Anyway, moving on. In addition to having not-so-good servers, all restaurants share another common trait – the workers like to complain. As previously mentioned, my mom was a waitress, so that allowed me to get my foot in the door and start working in the restaurant biz well before I was legally allowed to do so. I alternated between busing tables and making salads when I was about twelve. Long before that I would go to work with mom and sit in the break room rolling silverware. While this may sound like child abuse, I assure you it was not. As a kid I understood an important difference -- being home meant maybe talking to mom for thirty seconds on the phone (I still have her work number memorized fyi) and being at work with her meant catching quick glimpses of her much more frequently. I honestly cherished my time with mom at work and I was also able to observe great waitresses in the midst of their craft, which I think really helped me out when I started serving myself. Back on topic now -- I like to think I didn’t complain as much as the other people. Sure, I would complain every now and again, but for the most part I stayed positive. After all, with one notable exception, I always thought the Biscuit was a great place to work, as the side work wasn’t unreasonable and they had huge cups which made it much easier to keep drinks at the table. The only downside of the job involved having to polish the silverware prior to rolling it and even though I hated doing it, I take the whole “treat people the way you want to be treated” thing to heart and I know I don’t want to open my silverware and find old food stuck to the forks. Knifes, maybe. Forks, no.
The Biscuit also had good food – probably the best grits in the world. Whoever had the idea to cook grits in heavy whipping cream and add white cheddar cheese is a genius. Thanks in part to the grits, there was a high turnover rate and I rarely had sales under 500, sometimes upward of 1000, so you can do the math and see the money was pretty good for working 7 – 3. The hours varied, obviously.

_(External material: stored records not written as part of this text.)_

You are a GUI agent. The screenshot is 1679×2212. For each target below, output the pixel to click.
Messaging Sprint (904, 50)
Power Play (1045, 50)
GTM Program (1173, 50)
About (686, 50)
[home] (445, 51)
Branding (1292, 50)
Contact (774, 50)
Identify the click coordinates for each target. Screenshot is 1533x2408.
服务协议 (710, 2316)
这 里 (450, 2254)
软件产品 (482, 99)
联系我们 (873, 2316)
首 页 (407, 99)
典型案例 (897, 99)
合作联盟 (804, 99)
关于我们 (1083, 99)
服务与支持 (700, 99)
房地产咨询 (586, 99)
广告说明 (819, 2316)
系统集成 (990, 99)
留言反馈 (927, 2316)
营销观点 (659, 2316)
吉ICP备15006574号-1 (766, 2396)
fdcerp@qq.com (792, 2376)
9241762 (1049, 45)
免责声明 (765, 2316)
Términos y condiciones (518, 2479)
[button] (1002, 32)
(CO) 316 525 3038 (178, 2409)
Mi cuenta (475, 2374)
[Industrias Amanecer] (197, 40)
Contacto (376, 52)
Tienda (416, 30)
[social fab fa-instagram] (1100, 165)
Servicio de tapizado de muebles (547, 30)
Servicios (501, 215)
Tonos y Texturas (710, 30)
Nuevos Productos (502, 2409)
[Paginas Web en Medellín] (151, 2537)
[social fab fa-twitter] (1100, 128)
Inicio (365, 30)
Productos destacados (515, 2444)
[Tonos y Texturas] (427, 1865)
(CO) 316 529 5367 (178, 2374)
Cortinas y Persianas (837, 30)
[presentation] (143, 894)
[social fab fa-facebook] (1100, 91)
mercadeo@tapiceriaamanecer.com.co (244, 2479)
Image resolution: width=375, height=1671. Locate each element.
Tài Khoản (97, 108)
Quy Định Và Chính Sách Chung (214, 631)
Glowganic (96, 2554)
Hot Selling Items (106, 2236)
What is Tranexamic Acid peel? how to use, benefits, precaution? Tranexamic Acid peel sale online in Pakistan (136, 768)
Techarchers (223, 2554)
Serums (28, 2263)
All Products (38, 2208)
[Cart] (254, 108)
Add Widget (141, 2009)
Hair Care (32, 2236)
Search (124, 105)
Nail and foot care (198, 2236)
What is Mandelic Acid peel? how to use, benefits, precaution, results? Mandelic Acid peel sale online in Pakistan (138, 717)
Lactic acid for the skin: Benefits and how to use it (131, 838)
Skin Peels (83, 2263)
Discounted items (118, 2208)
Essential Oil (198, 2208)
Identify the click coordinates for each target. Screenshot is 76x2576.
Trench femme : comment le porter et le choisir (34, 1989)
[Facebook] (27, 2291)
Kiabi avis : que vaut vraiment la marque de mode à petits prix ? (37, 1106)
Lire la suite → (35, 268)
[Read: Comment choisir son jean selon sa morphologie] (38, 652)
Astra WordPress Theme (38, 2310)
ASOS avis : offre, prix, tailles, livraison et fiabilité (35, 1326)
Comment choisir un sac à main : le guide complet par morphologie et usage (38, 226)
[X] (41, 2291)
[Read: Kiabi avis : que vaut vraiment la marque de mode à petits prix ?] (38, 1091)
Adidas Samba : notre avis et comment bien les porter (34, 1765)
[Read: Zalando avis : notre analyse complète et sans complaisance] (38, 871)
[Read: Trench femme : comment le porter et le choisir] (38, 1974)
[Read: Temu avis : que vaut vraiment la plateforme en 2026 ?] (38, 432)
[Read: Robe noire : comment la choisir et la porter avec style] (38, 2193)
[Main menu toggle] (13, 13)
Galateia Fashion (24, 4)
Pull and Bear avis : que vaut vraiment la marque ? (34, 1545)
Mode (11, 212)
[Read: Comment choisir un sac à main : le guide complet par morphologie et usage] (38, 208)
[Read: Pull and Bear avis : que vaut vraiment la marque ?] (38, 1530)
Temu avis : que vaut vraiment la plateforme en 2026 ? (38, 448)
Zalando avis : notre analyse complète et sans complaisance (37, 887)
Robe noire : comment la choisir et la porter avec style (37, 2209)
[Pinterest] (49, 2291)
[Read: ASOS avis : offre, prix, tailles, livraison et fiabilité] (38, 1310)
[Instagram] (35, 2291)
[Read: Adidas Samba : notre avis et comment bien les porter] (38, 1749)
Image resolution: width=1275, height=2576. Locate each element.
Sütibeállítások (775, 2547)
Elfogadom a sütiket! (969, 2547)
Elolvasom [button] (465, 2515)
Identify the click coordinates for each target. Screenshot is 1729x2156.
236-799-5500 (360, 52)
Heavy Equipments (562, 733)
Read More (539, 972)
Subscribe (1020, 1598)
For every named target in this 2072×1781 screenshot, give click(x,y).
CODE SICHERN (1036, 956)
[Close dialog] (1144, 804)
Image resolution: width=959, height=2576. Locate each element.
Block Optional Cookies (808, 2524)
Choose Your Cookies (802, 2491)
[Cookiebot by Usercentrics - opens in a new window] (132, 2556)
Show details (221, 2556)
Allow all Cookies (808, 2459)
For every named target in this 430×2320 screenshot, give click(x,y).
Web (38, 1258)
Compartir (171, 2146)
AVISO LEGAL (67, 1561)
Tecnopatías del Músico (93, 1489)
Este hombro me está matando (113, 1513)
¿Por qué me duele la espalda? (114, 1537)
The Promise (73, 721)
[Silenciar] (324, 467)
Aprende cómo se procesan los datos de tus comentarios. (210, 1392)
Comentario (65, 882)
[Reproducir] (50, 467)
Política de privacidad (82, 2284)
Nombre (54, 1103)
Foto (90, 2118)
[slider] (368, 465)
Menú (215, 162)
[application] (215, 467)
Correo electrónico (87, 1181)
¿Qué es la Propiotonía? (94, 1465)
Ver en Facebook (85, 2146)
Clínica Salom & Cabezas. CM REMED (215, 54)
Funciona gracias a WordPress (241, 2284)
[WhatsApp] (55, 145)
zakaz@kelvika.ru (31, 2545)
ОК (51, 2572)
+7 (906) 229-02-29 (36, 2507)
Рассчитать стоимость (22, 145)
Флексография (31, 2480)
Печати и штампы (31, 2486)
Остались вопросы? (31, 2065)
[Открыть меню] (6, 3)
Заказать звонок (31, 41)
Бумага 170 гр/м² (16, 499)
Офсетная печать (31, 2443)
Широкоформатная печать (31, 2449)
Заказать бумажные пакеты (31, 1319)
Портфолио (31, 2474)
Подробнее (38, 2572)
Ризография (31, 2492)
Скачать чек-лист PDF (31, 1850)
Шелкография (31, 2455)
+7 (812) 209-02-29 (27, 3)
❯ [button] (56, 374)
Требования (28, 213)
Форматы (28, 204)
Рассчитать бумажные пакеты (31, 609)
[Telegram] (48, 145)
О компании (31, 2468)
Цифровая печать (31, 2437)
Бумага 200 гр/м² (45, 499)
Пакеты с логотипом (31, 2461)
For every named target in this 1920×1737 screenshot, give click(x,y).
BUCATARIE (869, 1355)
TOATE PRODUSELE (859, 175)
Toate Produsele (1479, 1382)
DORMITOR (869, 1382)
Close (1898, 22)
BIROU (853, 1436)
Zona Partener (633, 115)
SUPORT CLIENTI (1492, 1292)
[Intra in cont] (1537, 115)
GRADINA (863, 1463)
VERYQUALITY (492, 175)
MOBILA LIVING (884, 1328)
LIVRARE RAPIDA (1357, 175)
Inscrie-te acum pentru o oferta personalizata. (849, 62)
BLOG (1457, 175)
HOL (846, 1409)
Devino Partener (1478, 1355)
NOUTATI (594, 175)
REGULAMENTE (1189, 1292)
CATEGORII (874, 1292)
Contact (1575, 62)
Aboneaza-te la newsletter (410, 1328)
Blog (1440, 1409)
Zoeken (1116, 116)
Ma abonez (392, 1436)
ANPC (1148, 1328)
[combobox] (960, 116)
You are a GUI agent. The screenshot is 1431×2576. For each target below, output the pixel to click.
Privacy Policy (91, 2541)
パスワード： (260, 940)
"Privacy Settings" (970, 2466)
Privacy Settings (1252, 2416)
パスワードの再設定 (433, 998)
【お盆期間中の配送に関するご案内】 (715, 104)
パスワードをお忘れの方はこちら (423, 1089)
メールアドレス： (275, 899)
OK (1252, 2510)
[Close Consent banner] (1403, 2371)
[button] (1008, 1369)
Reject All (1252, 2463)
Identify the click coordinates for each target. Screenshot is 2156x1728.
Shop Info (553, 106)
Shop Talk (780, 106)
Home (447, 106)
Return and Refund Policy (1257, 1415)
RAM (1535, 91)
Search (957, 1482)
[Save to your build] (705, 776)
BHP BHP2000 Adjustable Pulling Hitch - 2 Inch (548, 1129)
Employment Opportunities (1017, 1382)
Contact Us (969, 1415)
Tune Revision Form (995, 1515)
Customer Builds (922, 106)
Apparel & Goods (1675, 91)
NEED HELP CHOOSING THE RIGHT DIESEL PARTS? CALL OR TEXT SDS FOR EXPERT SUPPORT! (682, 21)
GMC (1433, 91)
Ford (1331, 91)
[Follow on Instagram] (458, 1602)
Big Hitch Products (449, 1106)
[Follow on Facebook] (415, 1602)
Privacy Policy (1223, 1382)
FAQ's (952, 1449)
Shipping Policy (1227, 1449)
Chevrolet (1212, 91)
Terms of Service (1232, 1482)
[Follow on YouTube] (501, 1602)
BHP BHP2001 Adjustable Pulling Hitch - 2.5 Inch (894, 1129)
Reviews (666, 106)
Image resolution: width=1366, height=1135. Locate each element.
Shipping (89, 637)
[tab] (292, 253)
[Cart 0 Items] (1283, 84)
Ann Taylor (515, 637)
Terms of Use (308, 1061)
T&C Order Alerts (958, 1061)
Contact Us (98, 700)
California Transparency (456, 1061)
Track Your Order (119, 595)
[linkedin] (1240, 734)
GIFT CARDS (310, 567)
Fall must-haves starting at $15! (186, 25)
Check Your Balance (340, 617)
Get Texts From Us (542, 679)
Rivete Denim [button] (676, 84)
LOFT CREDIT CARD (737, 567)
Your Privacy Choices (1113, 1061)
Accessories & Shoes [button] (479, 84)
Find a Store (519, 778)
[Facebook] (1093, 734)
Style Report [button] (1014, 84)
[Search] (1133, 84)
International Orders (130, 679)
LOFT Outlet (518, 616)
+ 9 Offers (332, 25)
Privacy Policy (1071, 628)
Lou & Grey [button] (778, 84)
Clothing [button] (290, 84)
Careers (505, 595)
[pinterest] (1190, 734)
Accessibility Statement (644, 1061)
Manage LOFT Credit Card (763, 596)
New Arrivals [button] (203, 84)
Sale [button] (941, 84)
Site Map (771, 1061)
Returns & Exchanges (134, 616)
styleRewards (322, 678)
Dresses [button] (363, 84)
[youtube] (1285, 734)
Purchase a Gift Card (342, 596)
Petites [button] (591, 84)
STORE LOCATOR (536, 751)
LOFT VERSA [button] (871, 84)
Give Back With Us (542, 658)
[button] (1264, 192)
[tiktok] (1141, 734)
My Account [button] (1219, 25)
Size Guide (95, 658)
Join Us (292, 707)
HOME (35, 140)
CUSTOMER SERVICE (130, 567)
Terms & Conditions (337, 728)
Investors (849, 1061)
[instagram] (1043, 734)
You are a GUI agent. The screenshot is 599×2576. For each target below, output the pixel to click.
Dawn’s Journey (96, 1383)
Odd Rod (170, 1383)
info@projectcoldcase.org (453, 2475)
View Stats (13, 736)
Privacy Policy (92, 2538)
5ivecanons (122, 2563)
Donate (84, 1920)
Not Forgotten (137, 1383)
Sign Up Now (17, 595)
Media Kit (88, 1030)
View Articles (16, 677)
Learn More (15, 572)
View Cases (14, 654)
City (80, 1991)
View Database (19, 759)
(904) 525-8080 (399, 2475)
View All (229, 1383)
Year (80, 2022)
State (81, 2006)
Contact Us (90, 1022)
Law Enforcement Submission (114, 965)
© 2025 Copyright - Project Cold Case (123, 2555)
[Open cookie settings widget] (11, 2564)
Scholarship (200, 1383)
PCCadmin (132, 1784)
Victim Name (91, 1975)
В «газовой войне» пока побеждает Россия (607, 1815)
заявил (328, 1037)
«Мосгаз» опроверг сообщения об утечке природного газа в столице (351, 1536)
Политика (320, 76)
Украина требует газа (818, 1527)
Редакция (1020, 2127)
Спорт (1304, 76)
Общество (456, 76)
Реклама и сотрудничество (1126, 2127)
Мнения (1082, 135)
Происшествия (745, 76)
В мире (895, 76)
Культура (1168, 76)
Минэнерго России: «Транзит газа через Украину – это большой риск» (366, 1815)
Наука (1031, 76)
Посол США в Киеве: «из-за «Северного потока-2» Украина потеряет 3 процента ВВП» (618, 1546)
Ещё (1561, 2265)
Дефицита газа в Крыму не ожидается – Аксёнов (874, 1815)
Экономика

Some days I went in earlier and some days I was there much later. That’s probably one of the worst things about working in the food industry – you can’t leave until all your tables are gone and side work is done. The Biscuit actually started implementing a rule you couldn’t even start your side work until you were cut, so if you weren’t cut until 2, just had been sat at 1:55 with a table that decided to make camp at the restaurant, you could easily be stuck there until after four. Luckily the air conditioner worked great, so I didn’t mind being stuck there. I enjoyed my coworkers, so the conversation was usually good and they have coke. I guess that’s all I need to be happy – good conversation, air condition, and coke.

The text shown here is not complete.